Lack of Data Hurts Women

To fully identify and address the health disparities that we know exist among women, we must have accurate and complete data on health consumer demographics—including language status, race/ethnicity, sexual orientation, and income—and the different health outcomes that these consumers experience. From its inception, the Women’s Health Report Card has, whenever possible, examined data by race and ethnicity in order to highlight differences between groups of women. Consider the chart below, which provides examples of the race and ethnicity data that is available (or unavailable, as the case may be) for the 2010 Report Card. When this type of is exists—as it does for indicators of health insurance coverage, Pap tests, and Coronary Heart Disease death rates—it can be compared and evidence of disparities can then be used to inform policies aimed at creating health equity. But if data is lacking—as it is for indicators of life expectancy or women with Chlamydia—it is much more difficult to identify and work towards eliminating health disparities.

National Race/Ethnicity Health Status Data from the 2010 Health Report Card

Indicator Total White Black Hispanic American
Indian/
Alaskan
Native
Asian/
Pacific
Islander 
Women without health insurance (%)
Benchmark: 100% with coverage
19.9 16.7 22.5 36.5 33.3 19.3
Women receiving a pap test in the past 3 years (%)
Benchmark: 90% 
78.0 81.2 84.0 80.7 74.6 73.3

Coronary Heart Disease death rate (per 100,000 women)
Benchmark: 72.8 deaths per 100,000 

118.9 115.9 159.7 97.8 83.4 68.0
Life Expectancy (years)
Benchmark: 82.9 years
78.8 79.5 73.70 -- -- --
Women with Chlamydia (%)
Benchmark: 3% 
7.4 -- -- -- -- --

 

Data on race and other demographic factors is crucial and there are still far too many instances in which it is simply unavailable.
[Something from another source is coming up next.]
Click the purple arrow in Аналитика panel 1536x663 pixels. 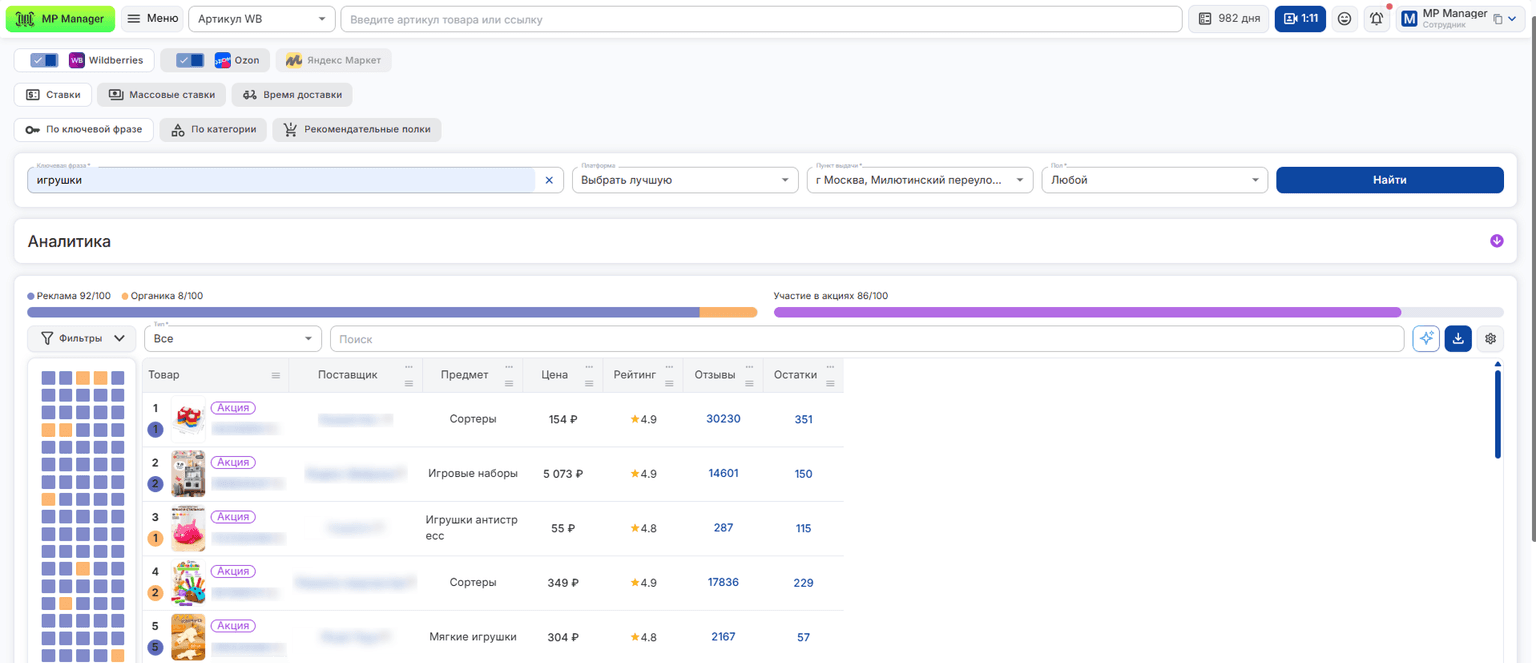pyautogui.click(x=1497, y=241)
For example, the 2010 Report Card lacks complete data on race1 for 11 of our 34 national status indicators, including those that measure people in medically underserved areas, maternal mortality, and mental health. It is even harder to obtain data on the state level, where complete race data is lacking for 33 out of 34 status indicators. The amount and quality of data also varies by race. Data on women who are American Indian/Alaskan Native or Asian/Native Hawaiian or Other Pacific Islander is especially lacking—in the 2010 Report Card, data is not available for these groups nearly 60% of the time.
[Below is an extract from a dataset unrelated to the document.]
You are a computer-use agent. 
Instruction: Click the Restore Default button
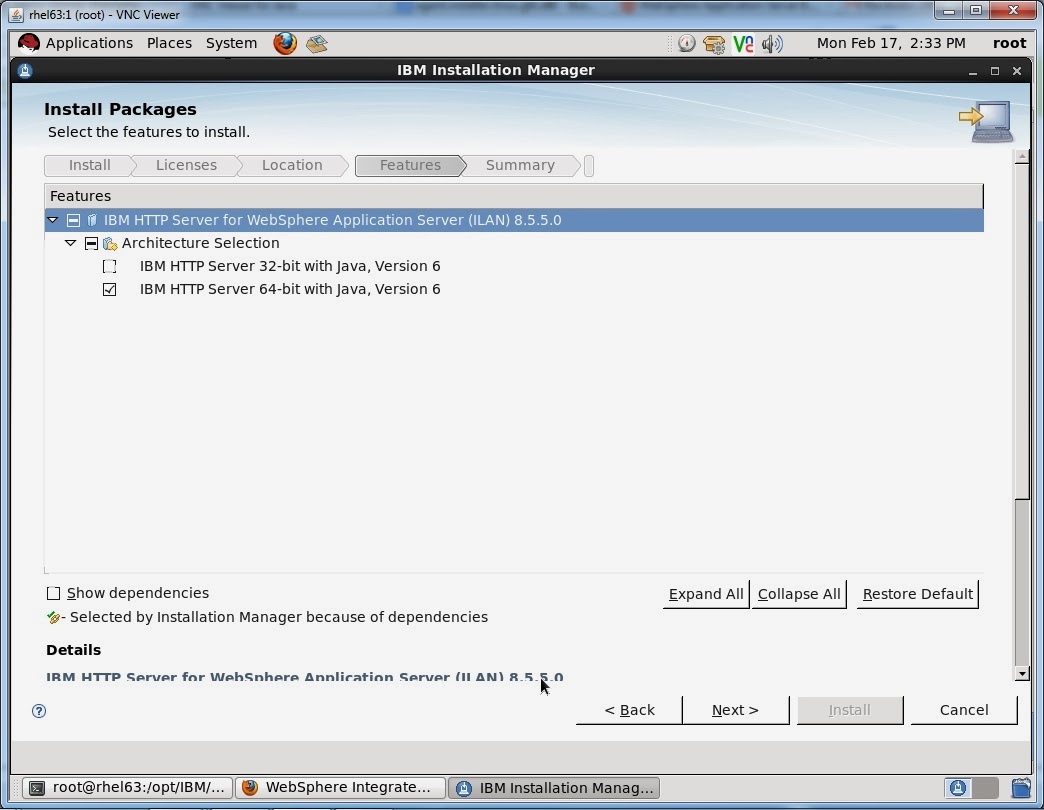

The new health care law—the “Affordable Care Act”—provides opportunities for improved data collection, with the goal of identifying and eliminating health disparities among all populations. The law requires that data on patients’ race, ethnicity, sex, and primary language be collected for all federally supported and public health care programs. It specifies that this data should be collected on the smallest geographic level possible, be sufficient for useful analysis, and be made available to federal agencies, nongovernmental organizations, and the public. However, the law does not appropriate funding for this provision. In fact, it prohibits data from being collected until funding has been appropriated. Given how important this provision is to understanding and eliminating health disparities, and to improving women’s health, it is necessary for Congress to act to ensure data collection is fully funded. 


1 “Complete” race data signifies data disaggregated into the following race categories: White, Black, Hispanic, American Indian/Alaskan Native, and Asian/Native Hawaiian or Other Pacific Islander.